Content cover letter

It's important that you don't simply repeat your resume. But what do you put in your cover letter?

Preface

Describe where you encountered the vacancy, that you're pleased with it and that you're applying for the position. Call in advance to get more information about the company and the position so that you can respond to this in your cover letter. State the name of this contact person in your introduction.

Motivation

Answer the question: "What are you bringing to the organization?" Tell your contribution to the goal or problem of the other person. Indicate that you know what the other person needs and what you have in house to solve that. Here you can respond to the answers from the telephone conversation, the job description or information that you have received from someone from your network.

Are you suitable?

Name two relevant issues from your resume that underline that you fit the job well. This is in line with your motivation whereby you explain what you have at home. You can underline the qualities you mention by mentioning an example from the past or from your resume.

Closing

Closing an cover letter is often standard.
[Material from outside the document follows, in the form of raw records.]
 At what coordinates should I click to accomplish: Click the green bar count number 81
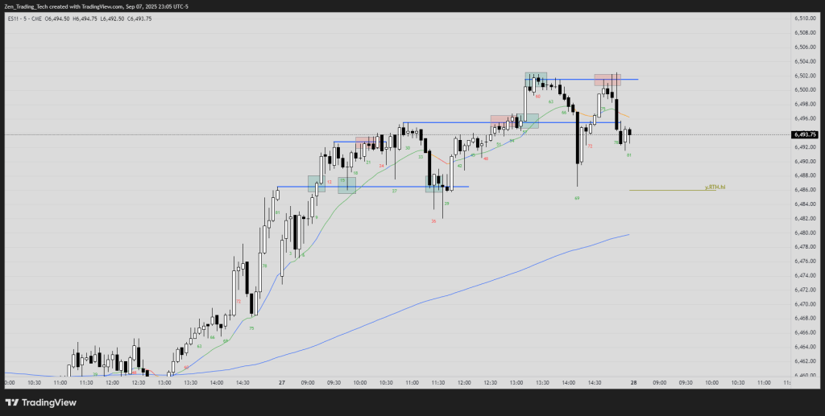[x=628, y=154]
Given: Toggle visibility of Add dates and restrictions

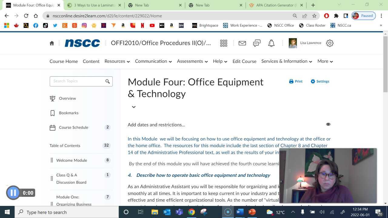Looking at the screenshot, I should pyautogui.click(x=328, y=124).
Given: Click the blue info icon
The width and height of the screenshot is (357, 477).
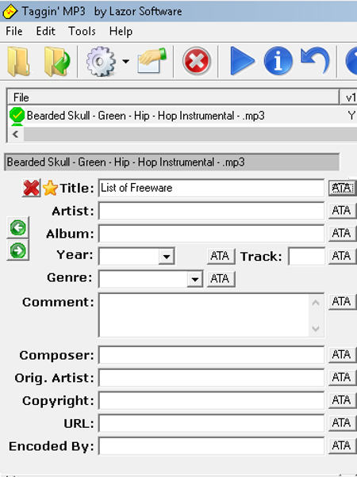Looking at the screenshot, I should [x=278, y=61].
The point is that you let us know that you would like to present yourself in a personal conversation. Be sure of your case in your conclusion and avoid words such as hope and thinking. So not: "I hope I can come for an interview." But: "I would like to talk."

Keep it short and powerful

The following applies to a cover letter: shorter = better. A short cover letter will be completely read earlier. Therefore start from four paragraphs with four to five sentences per paragraph. Just like with your resume, everything in your cover letter must contribute to your goal: be invited to an interview. So make sure that everything you write down matches what the employer needs .

What doesn't belong in your cover letter?

Just as important as what you do include in your cover letter, there is also information that you should leave out. Because it doesn't belong in your letter or because it ensures that a letter with this information is taken less seriously:

  • That this position is a challenge / new step in your career for you.
  • Lots of background information about your life and family (s situation).
  • A repeat of your affairs from your resume.
  • Negative experiences with previous employers.
  • Requirements or conditions under which you would take the job.
  • References (belong to your resume).